练习题目 1:
根据所给文本,迁移任务获得行锁失败时,重试多少次后会退出?

所给文本:
----------

5. hash分区列不局限于int类型的列,会使用hash函数自动转换。

3. 数据迁移到分区

如果创建分区表时,未将主表数据迁移到分区,那么可以使用非堵塞式的迁移接口,将数据迁移到分区

可能类似如下做法

    with tmp as (delete from 主表 limit xx nowait returning *) insert into 分区 select * from tmp
     
    或者使用 select array_agg(ctid) from 主表 limit xx for update nowati 进行标示 然后执行delete和insert。  

1. 函数接口如下

    partition_table_concurrently(relation   REGCLASS,              -- 主表OID
                                 batch_size INTEGER DEFAULT 1000,  -- 一个事务批量迁移多少记录
                                 sleep_time FLOAT8 DEFAULT 1.0)    -- 获得行锁失败时,休眠多久再次获取,重试60次退出任务。

2. 例子

    postgres=# select partition_table_concurrently('part_test'::regclass,
                                 10000,
                                 1.0);
    NOTICE:  worker started, you can stop it with the following command: select stop_concurrent_part_task('part_test');
     partition_table_concurrently
    ------------------------------
     
    (1 row)

3. 如何停止迁移任务,调用如下函数接口

stop_concurrent_part_task(relation REGCLASS)

4. 查看后台的数据迁移任务

    postgres=# select * from pathman_concurrent_part_tasks;
     userid | pid | dbid | relid | processed | status
    --------+-----+------+-------+-----------+--------
    (0 rows)

----------

练习题目 2:
请逐一列出下方所给数据中含有字符串“what”的每一行,并完整照抄;匹配时区分大小写。

----------

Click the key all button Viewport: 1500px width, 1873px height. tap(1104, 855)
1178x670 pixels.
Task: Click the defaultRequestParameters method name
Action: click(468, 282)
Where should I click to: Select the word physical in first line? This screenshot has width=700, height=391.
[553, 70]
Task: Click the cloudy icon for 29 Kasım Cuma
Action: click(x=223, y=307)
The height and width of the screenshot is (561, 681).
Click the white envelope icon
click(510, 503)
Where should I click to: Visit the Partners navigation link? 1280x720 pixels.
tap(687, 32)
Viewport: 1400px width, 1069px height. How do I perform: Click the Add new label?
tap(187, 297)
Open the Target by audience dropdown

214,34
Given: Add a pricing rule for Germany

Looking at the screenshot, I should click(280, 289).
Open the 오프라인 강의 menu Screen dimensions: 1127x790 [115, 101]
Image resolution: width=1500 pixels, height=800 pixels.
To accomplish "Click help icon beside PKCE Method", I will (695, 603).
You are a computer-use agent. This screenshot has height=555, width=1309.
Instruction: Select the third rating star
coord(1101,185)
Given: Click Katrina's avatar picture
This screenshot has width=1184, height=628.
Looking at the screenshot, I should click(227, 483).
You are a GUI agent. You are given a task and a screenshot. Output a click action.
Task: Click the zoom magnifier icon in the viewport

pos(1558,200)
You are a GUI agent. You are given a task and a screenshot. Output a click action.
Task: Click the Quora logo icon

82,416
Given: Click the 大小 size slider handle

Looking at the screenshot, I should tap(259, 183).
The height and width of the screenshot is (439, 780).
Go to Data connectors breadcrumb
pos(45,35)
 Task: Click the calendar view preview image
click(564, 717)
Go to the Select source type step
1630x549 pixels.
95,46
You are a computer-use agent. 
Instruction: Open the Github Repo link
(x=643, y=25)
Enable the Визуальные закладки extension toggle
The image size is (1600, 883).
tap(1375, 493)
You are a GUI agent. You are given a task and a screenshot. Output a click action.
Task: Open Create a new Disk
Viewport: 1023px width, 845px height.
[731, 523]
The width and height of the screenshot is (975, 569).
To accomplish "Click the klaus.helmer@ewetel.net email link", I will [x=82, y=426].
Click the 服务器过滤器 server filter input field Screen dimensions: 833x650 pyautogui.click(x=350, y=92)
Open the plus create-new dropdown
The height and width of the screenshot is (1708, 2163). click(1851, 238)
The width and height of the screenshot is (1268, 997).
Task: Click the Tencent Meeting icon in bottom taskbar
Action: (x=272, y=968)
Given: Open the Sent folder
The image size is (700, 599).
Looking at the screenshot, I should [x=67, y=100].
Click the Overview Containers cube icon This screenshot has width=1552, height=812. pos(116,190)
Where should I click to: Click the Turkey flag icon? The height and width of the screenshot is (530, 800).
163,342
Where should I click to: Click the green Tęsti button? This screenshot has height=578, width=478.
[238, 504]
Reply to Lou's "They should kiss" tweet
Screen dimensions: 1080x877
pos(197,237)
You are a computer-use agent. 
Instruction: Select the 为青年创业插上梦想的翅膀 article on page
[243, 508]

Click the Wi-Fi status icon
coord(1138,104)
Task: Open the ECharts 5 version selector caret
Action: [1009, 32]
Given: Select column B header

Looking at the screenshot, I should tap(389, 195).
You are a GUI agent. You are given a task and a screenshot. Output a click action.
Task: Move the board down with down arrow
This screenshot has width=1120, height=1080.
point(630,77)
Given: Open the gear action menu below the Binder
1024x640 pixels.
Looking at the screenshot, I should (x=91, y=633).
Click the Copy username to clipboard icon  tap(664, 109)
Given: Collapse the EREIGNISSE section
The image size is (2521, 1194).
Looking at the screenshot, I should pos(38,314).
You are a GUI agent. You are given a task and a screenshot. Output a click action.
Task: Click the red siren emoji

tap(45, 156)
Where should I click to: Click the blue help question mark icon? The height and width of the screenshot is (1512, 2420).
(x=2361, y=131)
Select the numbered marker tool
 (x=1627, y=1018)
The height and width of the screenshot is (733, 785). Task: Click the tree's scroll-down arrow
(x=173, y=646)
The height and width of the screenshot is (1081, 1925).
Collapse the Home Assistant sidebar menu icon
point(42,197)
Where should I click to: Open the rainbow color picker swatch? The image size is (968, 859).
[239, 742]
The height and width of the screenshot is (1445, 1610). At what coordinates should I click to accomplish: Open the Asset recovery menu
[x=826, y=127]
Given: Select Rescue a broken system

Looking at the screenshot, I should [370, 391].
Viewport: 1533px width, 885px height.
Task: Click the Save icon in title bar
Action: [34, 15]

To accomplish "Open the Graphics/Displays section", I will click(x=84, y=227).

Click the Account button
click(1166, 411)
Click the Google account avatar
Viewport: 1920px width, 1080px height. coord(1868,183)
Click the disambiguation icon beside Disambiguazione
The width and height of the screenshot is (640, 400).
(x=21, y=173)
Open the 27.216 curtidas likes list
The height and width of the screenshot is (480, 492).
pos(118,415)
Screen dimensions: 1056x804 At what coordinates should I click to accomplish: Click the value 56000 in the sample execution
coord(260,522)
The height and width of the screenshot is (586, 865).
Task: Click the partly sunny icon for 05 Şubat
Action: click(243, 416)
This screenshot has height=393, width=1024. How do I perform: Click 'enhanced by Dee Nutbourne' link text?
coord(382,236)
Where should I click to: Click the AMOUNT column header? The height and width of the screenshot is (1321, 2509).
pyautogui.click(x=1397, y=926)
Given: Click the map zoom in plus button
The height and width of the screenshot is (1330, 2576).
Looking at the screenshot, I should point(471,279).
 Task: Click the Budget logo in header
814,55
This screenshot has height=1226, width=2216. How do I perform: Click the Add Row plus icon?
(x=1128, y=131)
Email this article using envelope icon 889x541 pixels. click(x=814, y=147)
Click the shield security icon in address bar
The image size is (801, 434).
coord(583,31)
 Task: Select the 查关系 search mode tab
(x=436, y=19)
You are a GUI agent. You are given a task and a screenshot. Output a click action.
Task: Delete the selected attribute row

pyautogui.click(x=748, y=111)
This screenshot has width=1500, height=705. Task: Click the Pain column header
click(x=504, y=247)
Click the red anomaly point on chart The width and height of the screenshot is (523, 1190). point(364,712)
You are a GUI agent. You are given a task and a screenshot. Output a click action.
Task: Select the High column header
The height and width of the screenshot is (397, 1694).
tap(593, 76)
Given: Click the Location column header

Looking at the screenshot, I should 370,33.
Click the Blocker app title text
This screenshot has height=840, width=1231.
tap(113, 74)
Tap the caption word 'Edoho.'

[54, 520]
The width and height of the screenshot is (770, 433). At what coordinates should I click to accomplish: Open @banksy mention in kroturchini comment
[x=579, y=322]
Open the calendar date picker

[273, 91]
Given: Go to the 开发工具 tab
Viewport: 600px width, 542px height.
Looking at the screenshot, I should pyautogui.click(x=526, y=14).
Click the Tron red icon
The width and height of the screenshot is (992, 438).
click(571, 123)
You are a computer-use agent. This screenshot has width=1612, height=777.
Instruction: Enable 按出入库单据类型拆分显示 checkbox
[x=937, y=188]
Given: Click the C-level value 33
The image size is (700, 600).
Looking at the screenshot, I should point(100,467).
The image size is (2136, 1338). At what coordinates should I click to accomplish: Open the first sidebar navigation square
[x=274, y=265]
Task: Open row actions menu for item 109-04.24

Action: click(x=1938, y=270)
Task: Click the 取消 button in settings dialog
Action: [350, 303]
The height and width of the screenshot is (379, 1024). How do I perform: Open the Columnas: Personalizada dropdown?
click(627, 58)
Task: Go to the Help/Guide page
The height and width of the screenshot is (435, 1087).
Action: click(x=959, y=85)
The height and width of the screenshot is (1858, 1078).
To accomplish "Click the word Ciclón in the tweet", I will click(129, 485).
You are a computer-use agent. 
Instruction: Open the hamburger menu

----------

参考答案 1:
重试60次后退出任务。

参考答案 2:
The height and width of the screenshot is (1445, 1610). At what coordinates should I click to accomplish: Open the Asset recovery menu
Screen dimensions: 1056x804 At what coordinates should I click to accomplish: Click the value 56000 in the sample execution
The width and height of the screenshot is (770, 433). At what coordinates should I click to accomplish: Open @banksy mention in kroturchini comment
The image size is (2136, 1338). At what coordinates should I click to accomplish: Open the first sidebar navigation square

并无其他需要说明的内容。